At 2nd level, and again at 7th and 13th level you may choose one of the following:
- Group Attack: When one of your bodies takes the Attack action, and one or more of your other bodies is within 5ft of the attacking one, as a bonus action, you may attack the same target with one of those other bodies, to increase your chances of connecting a blow. Add your proficiency modifier to your attack roll.
- Group Defense: When one of your bodies is attacked, and one or more of your other bodies is within 5ft of the target, you may attempt to defend the target with one of those other bodies. As a reaction, you may add half your proficiency modifier (is this enough or too much?) to the AC of the target.
- Suicidal Defense: If your core body is attacked (with a spell, weapon, or otherwise), and you have a secondary body within 5ft of it, you may have that secondary body step into the path of the attack as a reaction. This results in that secondary body automatically being hit by that attack. You may only do this if you sense the attack coming.
At 5th level, you may take one additional action per turn. You may not use more than one action per turn per body.
At 15th level, you may take one more additional action.
At 10th level, you may take one additional bonus action per turn.
Perfect Distribution
Your mind now resides in the group as a whole. You no longer have a Core Body, though that body still exists unless it is killed or destroyed. Now, in order for you to die, each and every one of your bodies must die. If any survive, you are still alive.
Hive Minds come in many forms. Some of the obvious ones are here.
Distributed AI
Constructs their secondary bodies.
Costly to make properly, but they come online quickly; within 14 days, depending on how much labour is available and how coordinated it is.
Rampant Telepath
Takes over their secondary bodies, displacing, consuming or eviscerating their minds in the process. Distinctly evil if inflicted on an unwilling person.
The fastest of the three by far, but also the most morally problematic.
Perhaps minds merge.
When done willingly, they merge immediately, without penalty, and with the possibility of disentangling and relinquishing control without doing harm.

^^^^^^^^

Work to do:
[1] According to the hive-mind rules, at what level do you gain one additional bonus action per turn?
[2] Write out the part of the hive-mind rules that opens with the words containing "At 2nd level, and" and closes with "of the target.", swapping "target" for "foe" throughout.
[3] Carry on the hive-mind rules from their last sentence with a few more sentences.
The data that comes next is separate from the hive-mind rules.

Data:
^^^^^^^^

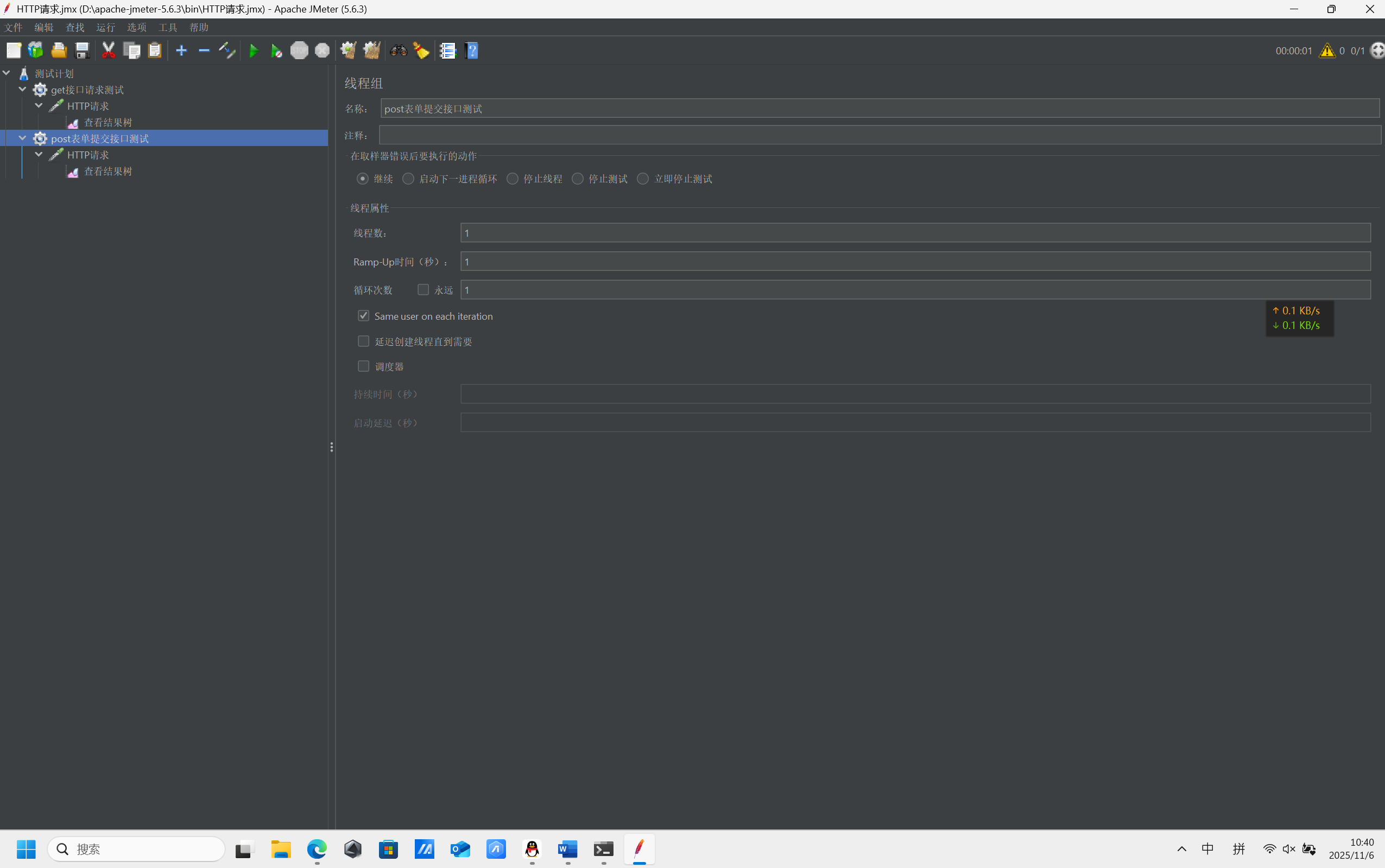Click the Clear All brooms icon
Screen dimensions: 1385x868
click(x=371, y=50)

^^^^^^^^

Final answers:
[1] At 10th level.

[2]
At 2nd level, and again at 7th and 13th level you may choose one of the following:
- Group Attack: When one of your bodies takes the Attack action, and one or more of your other bodies is within 5ft of the attacking one, as a bonus action, you may attack the same foe with one of those other bodies, to increase your chances of connecting a blow. Add your proficiency modifier to your attack roll.
- Group Defense: When one of your bodies is attacked, and one or more of your other bodies is within 5ft of the foe, you may attempt to defend the foe with one of those other bodies. As a reaction, you may add half your proficiency modifier (is this enough or too much?) to the AC of the foe.

[3]
When taken forcibly, it takes some time, the victim gets saves, and the Rampant Telepath consumes the mind of the victim.
Hive Colony
Grows their secondary bodies.
Core body becomes more and more debilitated until birth/budding/reproduction. Slower by far than either of the other two. Three months per minion at minimum.
Problems
This class has a number of problems.
- At level 20, it will disrupt the action economy, to the extent that encounters will have to be built with it in mind.
- It has a problem with health.
- A fireball does 24 damage on average. 1d6+CON HP becomes 180HP at most, if we assume +5 to CON. When spread across the entire mass, this becomes 16 or 17 HP per body. A single Fireball, which is a 3rd level spell, could annihilate this.
- On the other hand, if I raise the amount of health it gets, it quickly gets dumb. A CON 20 barbarian, with their d12 hit die, gets 340HP in the best case, which comes out to 30 HP over 11 bodies. That could still get completely killed by a single Fireball. At level 20.
- If I build it so it can survive that, it ends up with ridiculous amounts of HP. For example, if I take 180HP for the core body, and give half of that to each secondary body, that ends up being 1,080 HP, which is more than a bit bullshit.
- It’s possible that this idea simply does not fit the mould of D&D. Or similar TTRPGs. This idea may have to just die.